Welsh leader uses first visit to Japan to flag increased exports, stronger bilateral ties

by Kazuaki Nagata

Staff Writer

Wales First Minister Carwyn Jones says he wants to export more products, especially food and beverages, to Japan and build stronger economic, business and cultural ties between the two nations.

“We are looking to be able to export to Japan and offer the people of Japan the opportunity to try what we produce,” Jones said during an interview with The Japan Times in Tokyo.

Jones, whose visit to Japan was a first for a Wales first minister, said Wales had quality produce, such as cheese, beer and whiskey, that could be promoted as premium products to Japanese consumers.

He said as small Welsh suppliers were hoping to export more goods overseas, it would provide a significant point of difference.

According to the Welsh government, exports to Japan by value increased 27 percent last year.

Meanwhile, Japan is also an important investor in Wales, with dozens of Japanese firms operating there, including Toyota Motor Corp., Sony Corp. and Sharp Corp.

“We are very keen to work as a government with Japanese businesses to ensure that they see Wales as an important part of their operations in Europe,” Jones said, adding that the Welsh government offered a comprehensive package to support companies coming to the country, such as finance and training.
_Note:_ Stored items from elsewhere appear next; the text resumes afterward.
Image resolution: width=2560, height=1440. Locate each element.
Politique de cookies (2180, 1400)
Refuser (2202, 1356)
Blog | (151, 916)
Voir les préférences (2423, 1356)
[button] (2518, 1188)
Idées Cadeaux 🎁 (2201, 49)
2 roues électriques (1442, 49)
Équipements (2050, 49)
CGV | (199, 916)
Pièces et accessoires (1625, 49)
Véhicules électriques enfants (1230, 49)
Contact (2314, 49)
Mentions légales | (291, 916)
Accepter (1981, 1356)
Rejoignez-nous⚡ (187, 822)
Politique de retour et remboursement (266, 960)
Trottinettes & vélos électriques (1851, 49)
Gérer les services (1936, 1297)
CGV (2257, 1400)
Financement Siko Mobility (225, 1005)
He also said Wales wanted to work more closely with Japanese travel agencies to promote tourism.

In addition, Horizon Nuclear Power, which is owned by Tokyo-based Hitachi Ltd., planned to build two advanced boiling water reactors in Anglesey, an island located in the north of Wales.

Asked if the Welsh government was concerned about a nuclear accident, Jones said Wales had operated nuclear reactors for decades without major difficulties, while the plants provided many jobs. The benefits outweighed the risks, he said.

“Our geography is different. We don’t have the threat of earthquakes. We don’t have the threat of tsunami in the same way (as Japan),” he said.

The physical construction of the new plant has not started, but Horizon plans to start operations by around mid-2025.

Jones also stressed the importance of improving cultural ties with Japan, including through academic pursuits.

He said closer relationships between Welsh and Japanese universities could facilitate more student exchanges, with the current number not high.